Exercise aim - What lines in the records include the string "Kentucky"? Return each one.
-- -- --
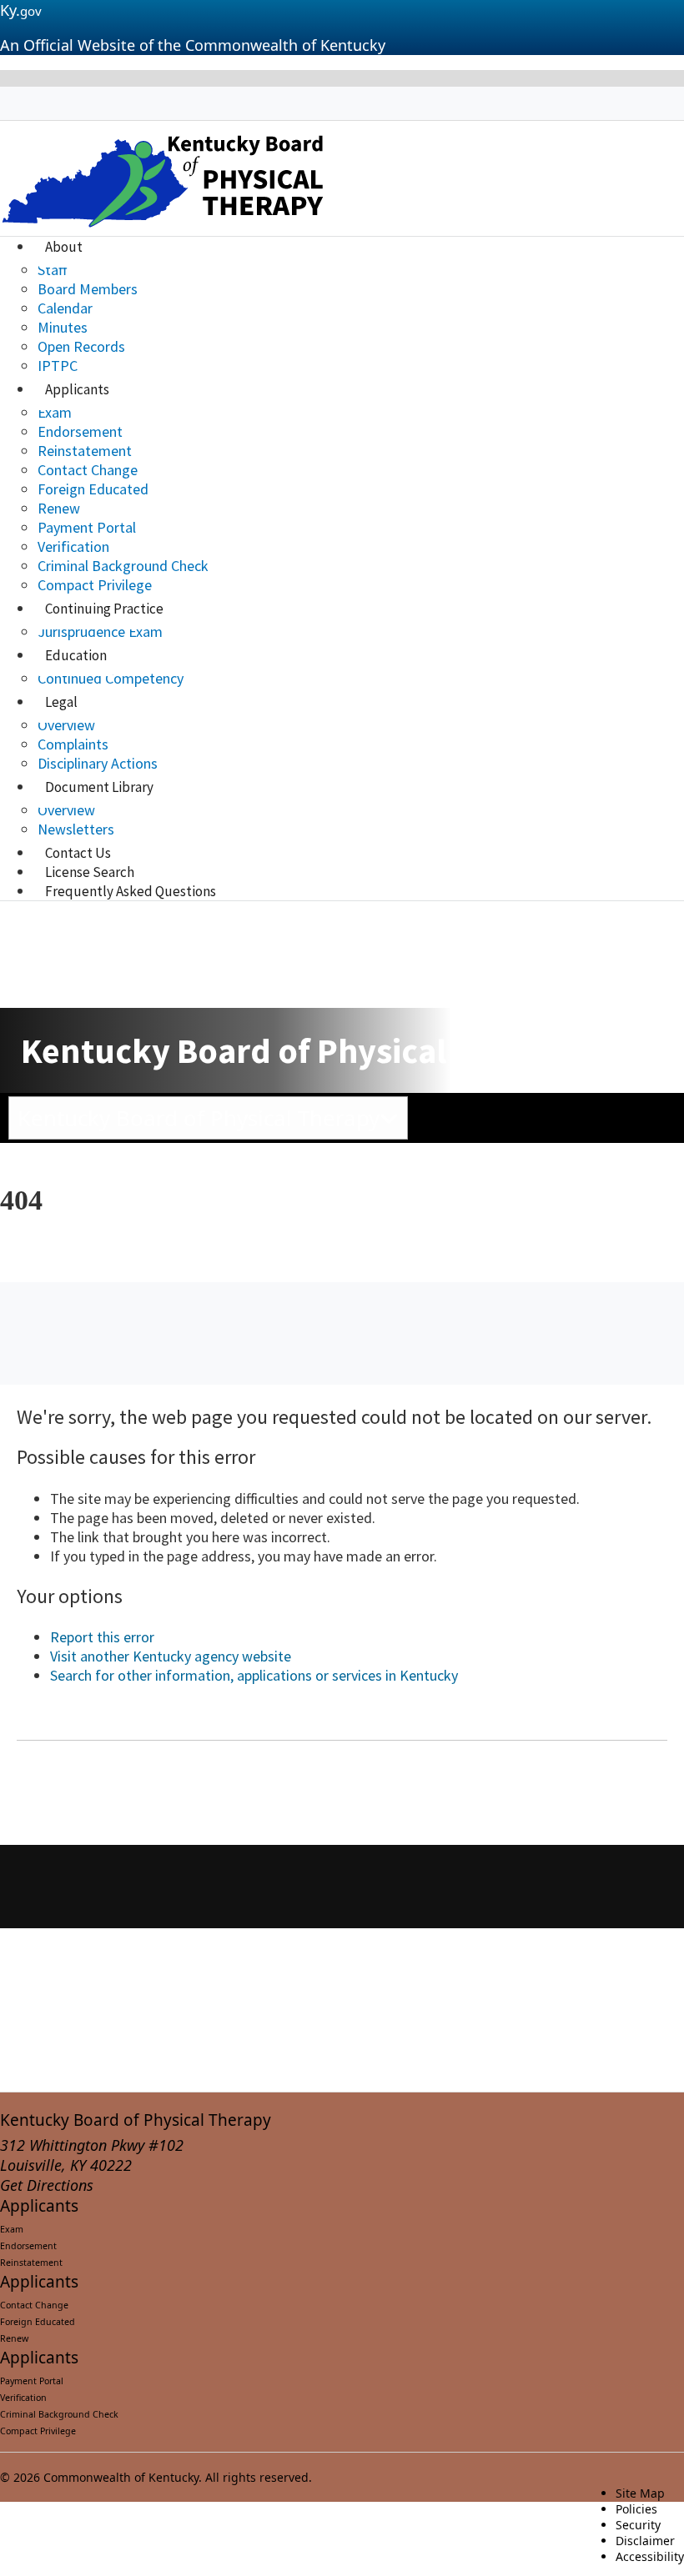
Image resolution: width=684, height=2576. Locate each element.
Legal (61, 702)
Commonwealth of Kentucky (121, 2477)
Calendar (65, 308)
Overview (66, 724)
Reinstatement (85, 450)
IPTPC (58, 365)
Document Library (99, 787)
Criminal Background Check (123, 565)
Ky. (21, 10)
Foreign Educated (93, 489)
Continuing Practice (104, 608)
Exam (55, 412)
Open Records (81, 346)
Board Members (88, 288)
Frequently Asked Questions (130, 891)
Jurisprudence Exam (100, 631)
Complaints (73, 744)
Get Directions (46, 2185)
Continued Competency (111, 678)
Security (638, 2525)
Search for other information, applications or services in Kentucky (254, 1675)
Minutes (63, 327)
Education (76, 655)
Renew (59, 508)
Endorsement (80, 431)
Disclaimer (645, 2540)
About (64, 247)
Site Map (640, 2493)
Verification (73, 546)
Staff (52, 269)
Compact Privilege (95, 584)
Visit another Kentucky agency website (170, 1656)
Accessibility (650, 2556)
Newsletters (76, 829)
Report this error (102, 1636)
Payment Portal (87, 527)
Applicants (77, 389)
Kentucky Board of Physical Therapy (135, 2120)
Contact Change (88, 469)
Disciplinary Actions (98, 763)
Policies (636, 2509)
-- -- --
Result below -
Commonwealth of Kentucky (121, 2477)
Search for other information, applications or services in Kentucky (254, 1675)
Visit another Kentucky agency website (170, 1656)
Kentucky Board of Physical Therapy (135, 2120)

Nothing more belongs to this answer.